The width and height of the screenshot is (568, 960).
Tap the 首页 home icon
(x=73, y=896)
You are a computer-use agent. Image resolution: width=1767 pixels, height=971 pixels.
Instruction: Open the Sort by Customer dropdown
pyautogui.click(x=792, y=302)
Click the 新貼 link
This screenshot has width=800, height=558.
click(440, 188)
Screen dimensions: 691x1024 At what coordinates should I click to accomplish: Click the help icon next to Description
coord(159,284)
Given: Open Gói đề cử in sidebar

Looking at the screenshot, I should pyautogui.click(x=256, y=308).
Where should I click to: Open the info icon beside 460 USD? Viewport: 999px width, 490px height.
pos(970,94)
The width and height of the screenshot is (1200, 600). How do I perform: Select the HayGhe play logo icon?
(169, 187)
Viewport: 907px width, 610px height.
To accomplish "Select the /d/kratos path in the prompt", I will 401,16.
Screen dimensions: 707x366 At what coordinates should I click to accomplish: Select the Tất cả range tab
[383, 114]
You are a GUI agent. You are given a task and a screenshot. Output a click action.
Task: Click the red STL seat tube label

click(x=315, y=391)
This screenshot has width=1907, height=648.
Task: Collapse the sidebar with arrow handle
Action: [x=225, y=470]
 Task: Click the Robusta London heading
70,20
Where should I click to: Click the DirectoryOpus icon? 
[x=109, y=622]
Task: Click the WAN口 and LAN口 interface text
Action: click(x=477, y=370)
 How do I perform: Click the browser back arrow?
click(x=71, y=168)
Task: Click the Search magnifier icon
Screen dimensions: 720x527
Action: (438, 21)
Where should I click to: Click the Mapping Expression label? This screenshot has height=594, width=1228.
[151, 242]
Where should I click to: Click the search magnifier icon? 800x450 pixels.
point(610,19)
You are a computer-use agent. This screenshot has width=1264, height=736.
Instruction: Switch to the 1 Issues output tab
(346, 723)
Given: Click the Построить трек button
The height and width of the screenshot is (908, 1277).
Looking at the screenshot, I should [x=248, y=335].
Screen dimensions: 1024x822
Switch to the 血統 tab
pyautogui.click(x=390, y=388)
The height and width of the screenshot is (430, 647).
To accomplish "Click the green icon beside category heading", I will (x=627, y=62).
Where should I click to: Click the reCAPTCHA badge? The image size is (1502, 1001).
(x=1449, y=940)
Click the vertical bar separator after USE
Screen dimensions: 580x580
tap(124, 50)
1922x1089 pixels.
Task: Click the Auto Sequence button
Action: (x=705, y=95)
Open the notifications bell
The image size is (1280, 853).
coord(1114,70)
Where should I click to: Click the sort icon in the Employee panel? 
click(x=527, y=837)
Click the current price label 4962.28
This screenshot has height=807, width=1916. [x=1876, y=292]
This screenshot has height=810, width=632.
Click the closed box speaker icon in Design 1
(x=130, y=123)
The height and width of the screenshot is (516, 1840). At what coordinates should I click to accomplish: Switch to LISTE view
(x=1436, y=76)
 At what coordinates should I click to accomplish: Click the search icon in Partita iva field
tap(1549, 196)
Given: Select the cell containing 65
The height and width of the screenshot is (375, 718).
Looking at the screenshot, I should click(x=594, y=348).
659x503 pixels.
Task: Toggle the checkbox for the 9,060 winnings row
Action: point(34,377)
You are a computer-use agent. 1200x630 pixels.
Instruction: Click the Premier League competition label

***

## WHAT IS EXPECTED
Exact copy required. Retype all of the entries word for word.

## OUTPUT OF THE TASK
The width and height of the screenshot is (568, 960).
Tap the 首页 home icon
(x=73, y=896)
You are a computer-use agent. Image resolution: width=1767 pixels, height=971 pixels.
Instruction: Open the Sort by Customer dropdown
pyautogui.click(x=792, y=302)
Click the 新貼 link
This screenshot has width=800, height=558.
click(440, 188)
Screen dimensions: 691x1024 At what coordinates should I click to accomplish: Click the help icon next to Description
coord(159,284)
Given: Open Gói đề cử in sidebar

Looking at the screenshot, I should pyautogui.click(x=256, y=308).
Where should I click to: Open the info icon beside 460 USD? Viewport: 999px width, 490px height.
pos(970,94)
The width and height of the screenshot is (1200, 600). How do I perform: Select the HayGhe play logo icon?
(169, 187)
Viewport: 907px width, 610px height.
To accomplish "Select the /d/kratos path in the prompt", I will 401,16.
Screen dimensions: 707x366 At what coordinates should I click to accomplish: Select the Tất cả range tab
[383, 114]
You are a GUI agent. You are given a task and a screenshot. Output a click action.
Task: Click the red STL seat tube label

click(x=315, y=391)
This screenshot has width=1907, height=648.
Task: Collapse the sidebar with arrow handle
Action: [x=225, y=470]
 Task: Click the Robusta London heading
70,20
Where should I click to: Click the DirectoryOpus icon? 
[x=109, y=622]
Task: Click the WAN口 and LAN口 interface text
Action: click(x=477, y=370)
 How do I perform: Click the browser back arrow?
click(x=71, y=168)
Task: Click the Search magnifier icon
Screen dimensions: 720x527
Action: (438, 21)
Where should I click to: Click the Mapping Expression label? This screenshot has height=594, width=1228.
[151, 242]
Where should I click to: Click the search magnifier icon? 800x450 pixels.
point(610,19)
You are a computer-use agent. This screenshot has width=1264, height=736.
Instruction: Switch to the 1 Issues output tab
(346, 723)
Given: Click the Построить трек button
The height and width of the screenshot is (908, 1277).
Looking at the screenshot, I should [x=248, y=335].
Screen dimensions: 1024x822
Switch to the 血統 tab
pyautogui.click(x=390, y=388)
The height and width of the screenshot is (430, 647).
To accomplish "Click the green icon beside category heading", I will (x=627, y=62).
Where should I click to: Click the reCAPTCHA badge? The image size is (1502, 1001).
(x=1449, y=940)
Click the vertical bar separator after USE
Screen dimensions: 580x580
tap(124, 50)
1922x1089 pixels.
Task: Click the Auto Sequence button
Action: (x=705, y=95)
Open the notifications bell
The image size is (1280, 853).
coord(1114,70)
Where should I click to: Click the sort icon in the Employee panel? 
click(x=527, y=837)
Click the current price label 4962.28
This screenshot has height=807, width=1916. [x=1876, y=292]
This screenshot has height=810, width=632.
Click the closed box speaker icon in Design 1
(x=130, y=123)
The height and width of the screenshot is (516, 1840). At what coordinates should I click to accomplish: Switch to LISTE view
(x=1436, y=76)
 At what coordinates should I click to accomplish: Click the search icon in Partita iva field
tap(1549, 196)
Given: Select the cell containing 65
The height and width of the screenshot is (375, 718).
Looking at the screenshot, I should click(x=594, y=348).
659x503 pixels.
Task: Toggle the checkbox for the 9,060 winnings row
Action: point(34,377)
You are a computer-use agent. 1200x630 pixels.
Instruction: Click the Premier League competition label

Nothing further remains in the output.